Seamos honestos, no nos engañemos. La pandemia es lo que es, los virus son lo que son, las catástrofes naturales se dan, las crisis de cualquier tipo suceden… Y ante todo lo que ocurre, sea cual sea su magnitud, tenemos siempre dos posibilidades: seguir durmiendo o despertar. Dormir es dejar que el sistema de pensamiento de la limitación y la estrechez se apropien de ello para reforzar la pequeñez y el sufrimiento. Despertar es aceptar la valiente posibilidad de mirar de frente lo que se nos ofrece a través de cada suceso. No estamos hablando de ignorar lo que sentimos ante las cosas que suceden a raíz de la pandemia o de lo que sea. Para nada.

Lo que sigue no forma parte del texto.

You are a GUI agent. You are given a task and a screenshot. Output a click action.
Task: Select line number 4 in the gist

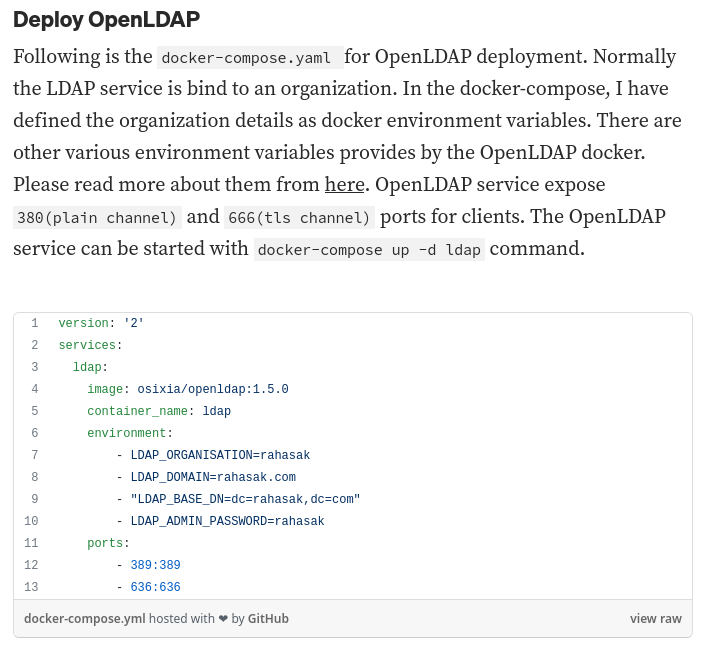click(x=34, y=389)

Recordemos la sabia distinción que hace el budismo entre dolor y sufrimiento. El dolor es natural e inevitable: pierdes a tu madre y te duele, ¿cómo no?; te quedas sin trabajo y te duele, claro que sí; tu novio se va con otra y puede ser doloroso. Podemos comprender eso y así lo vivimos. El dolor, bajo diferente formas, se puede presentar en el paisaje que nos presenta la pandemia.
El sufrimiento es todo lo que la mente superpone al dolor, todos los pensamientos innecesarios y limitantes que lo hacen insoportable. Éste segundo, el sufrimiento, no es natural y es evitable. A él me estoy refiriendo. Generado por todo ese caudal torturante de pensamiento reactivo, cuando lo alimentamos, parece despojarnos del poder que mueve los universos y hace latir nuestro corazón, el poder que somos.
Vivir situaciones inesperadas, experimentar la privación de algo que era habitual (compañía, posibilidades, recursos…) puede doler, es verdad. Pero más allá de eso, sufrimos porque ahora queda al descubierto lo que nuestras tapaderas habituales ocultaban: el sufrimiento ancestral provocado por cómo percibimos la vida. Y se nos invita a mirar y a sentir, a asumir que pensar de modo falso genera sufrimiento. Es la llamada de la responsabilidad, si aceptamos no escaparnos culpando a las circunstancias de nuestro malestar y viviendo para controlarlas.
Cada día me visitan personas que comparten conmigo que estos meses están siendo para ellos, aunque difíciles, los más reveladores y sanadores de su existencia. Agradecen haber tenido que detenerse a mirar donde nunca miraban, a sentir lo que nunca sentían y a comprender lo que antes quedaba oculto tras el disfraz de una vida “normal”.
Quizás nunca antes habíamos tenido una oportunidad tan clara como humanidad. Es el momento de la verdad, ese que siempre evitábamos. Es el momento también, si lo sabemos aprovechar, de ponernos en pie y asumir nuestra radiante naturaleza como hijos de la vida. Es la hora, ha llegado, de soltar todo lo falso, de dejar de escudarnos en la comodidad, de decidirnos a asumir, momento a momento nuestra verdadera identidad, unida al todo. ¿Despertamos?